You are viewing a plain text version of this content. The canonical link for it is here.

Posted to dev@hive.apache.org by "Rajesh Balamohan (Jira)" <ji...@apache.org> on 2020/10/27 09:50:00 UTC

[jira] [Created] (HIVE-24313) Optimise stats collection for file sizes on cloud storage

Rajesh Balamohan created HIVE-24313:
---------------------------------------

             Summary: Optimise stats collection for file sizes on cloud storage
                 Key: HIVE-24313
                 URL: https://issues.apache.org/jira/browse/HIVE-24313
             Project: Hive
          Issue Type: Improvement
          Components: HiveServer2
            Reporter: Rajesh Balamohan


When stats information is not present (e.g external table), RelOptHiveTable computes basic stats at runtime.
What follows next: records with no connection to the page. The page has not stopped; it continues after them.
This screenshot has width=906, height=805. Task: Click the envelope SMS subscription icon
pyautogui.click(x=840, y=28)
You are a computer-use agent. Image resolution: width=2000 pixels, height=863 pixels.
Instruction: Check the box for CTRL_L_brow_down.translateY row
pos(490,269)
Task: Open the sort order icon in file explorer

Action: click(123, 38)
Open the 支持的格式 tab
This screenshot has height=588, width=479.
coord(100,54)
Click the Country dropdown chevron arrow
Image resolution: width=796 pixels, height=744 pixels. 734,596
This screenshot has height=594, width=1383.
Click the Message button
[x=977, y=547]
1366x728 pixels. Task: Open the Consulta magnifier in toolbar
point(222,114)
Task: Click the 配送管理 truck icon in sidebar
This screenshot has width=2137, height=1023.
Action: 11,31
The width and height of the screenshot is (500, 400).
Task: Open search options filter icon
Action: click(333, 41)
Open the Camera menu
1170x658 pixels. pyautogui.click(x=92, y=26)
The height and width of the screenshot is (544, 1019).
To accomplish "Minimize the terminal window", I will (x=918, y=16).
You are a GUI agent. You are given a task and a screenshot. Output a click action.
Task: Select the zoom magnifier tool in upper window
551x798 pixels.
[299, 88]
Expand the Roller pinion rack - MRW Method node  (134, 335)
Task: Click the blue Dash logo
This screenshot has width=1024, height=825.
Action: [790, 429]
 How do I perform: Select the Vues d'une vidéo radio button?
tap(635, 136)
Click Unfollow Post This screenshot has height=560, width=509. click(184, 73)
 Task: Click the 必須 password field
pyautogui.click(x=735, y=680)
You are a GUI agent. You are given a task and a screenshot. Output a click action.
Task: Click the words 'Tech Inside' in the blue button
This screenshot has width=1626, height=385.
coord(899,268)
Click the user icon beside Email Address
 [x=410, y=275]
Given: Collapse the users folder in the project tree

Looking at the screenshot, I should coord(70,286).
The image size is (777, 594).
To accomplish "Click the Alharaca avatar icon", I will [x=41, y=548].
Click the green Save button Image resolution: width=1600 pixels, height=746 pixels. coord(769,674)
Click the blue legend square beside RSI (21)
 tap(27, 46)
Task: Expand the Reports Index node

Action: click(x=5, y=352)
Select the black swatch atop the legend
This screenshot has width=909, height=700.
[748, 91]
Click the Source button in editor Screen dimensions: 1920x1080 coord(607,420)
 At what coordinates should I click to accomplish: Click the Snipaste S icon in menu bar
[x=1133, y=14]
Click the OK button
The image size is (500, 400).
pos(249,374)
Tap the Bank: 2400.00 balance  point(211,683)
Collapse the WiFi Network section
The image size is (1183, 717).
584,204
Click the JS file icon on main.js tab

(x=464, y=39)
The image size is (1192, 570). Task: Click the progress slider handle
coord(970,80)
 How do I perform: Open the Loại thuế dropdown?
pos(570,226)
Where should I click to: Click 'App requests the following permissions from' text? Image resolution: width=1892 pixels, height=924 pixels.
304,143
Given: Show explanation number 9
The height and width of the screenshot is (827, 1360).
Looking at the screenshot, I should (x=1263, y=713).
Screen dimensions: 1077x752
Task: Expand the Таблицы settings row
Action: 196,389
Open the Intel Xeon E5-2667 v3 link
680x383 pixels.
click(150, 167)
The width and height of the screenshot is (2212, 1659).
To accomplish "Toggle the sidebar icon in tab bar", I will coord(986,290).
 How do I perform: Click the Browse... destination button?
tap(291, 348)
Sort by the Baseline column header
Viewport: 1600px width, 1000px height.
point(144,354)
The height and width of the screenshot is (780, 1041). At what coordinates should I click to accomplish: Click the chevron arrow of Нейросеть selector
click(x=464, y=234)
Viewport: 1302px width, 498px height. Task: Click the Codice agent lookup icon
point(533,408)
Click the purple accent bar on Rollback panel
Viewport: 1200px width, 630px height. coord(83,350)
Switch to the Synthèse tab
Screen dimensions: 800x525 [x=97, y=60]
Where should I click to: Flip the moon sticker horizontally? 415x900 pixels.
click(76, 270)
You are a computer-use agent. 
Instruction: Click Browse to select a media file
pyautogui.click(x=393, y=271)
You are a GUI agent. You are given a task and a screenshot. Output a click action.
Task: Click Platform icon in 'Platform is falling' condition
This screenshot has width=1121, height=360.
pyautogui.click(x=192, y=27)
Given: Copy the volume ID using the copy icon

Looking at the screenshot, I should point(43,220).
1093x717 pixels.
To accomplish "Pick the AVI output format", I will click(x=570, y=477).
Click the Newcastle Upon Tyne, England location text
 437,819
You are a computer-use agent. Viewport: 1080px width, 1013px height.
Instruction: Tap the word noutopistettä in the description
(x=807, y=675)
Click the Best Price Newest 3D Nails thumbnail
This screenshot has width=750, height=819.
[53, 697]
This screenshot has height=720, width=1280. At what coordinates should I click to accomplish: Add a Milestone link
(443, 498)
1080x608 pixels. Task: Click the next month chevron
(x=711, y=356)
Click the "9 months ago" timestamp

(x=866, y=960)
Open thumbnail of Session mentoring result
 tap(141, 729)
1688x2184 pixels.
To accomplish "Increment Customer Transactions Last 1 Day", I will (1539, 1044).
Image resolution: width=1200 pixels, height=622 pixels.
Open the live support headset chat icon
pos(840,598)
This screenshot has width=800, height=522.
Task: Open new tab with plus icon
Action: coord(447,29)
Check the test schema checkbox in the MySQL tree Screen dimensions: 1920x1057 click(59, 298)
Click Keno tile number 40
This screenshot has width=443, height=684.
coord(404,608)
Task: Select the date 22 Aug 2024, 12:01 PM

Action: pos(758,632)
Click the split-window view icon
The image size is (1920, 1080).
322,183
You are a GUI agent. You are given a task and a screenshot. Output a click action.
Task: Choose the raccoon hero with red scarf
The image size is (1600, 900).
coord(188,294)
Following is the codepath.

[https://github.com/apache/hive/blob/master/ql/src/java/org/apache/hadoop/hive/ql/optimizer/calcite/RelOptHiveTable.java#L598]
{code:java}
Statistics stats = StatsUtils.collectStatistics(hiveConf, partitionList,
                hiveTblMetadata, hiveNonPartitionCols, nonPartColNamesThatRqrStats, colStatsCached,
                nonPartColNamesThatRqrStats, true);
 {code}
[https://github.com/apache/hive/blob/master/ql/src/java/org/apache/hadoop/hive/ql/stats/StatsUtils.java#L322]
{code:java}
for (Partition p : partList.getNotDeniedPartns()) {
        BasicStats basicStats = basicStatsFactory.build(Partish.buildFor(table, p));
        partStats.add(basicStats);
      }
 {code}
[https://github.com/apache/hive/blob/master/ql/src/java/org/apache/hadoop/hive/ql/stats/BasicStats.java#L205]

 
{code:java}
try {
            ds = getFileSizeForPath(path);
          } catch (IOException e) {
            ds = 0L;
          }
 {code}
 

For a table & query with large number of partitions, this takes long time to compute statistics and increases compilation time.  It would be good to fix it with "ForkJoinPool" ( partList.getNotDeniedPartns().parallelStream().forEach((p) )

 

 



--
This message was sent by Atlassian Jira
(v8.3.4#803005)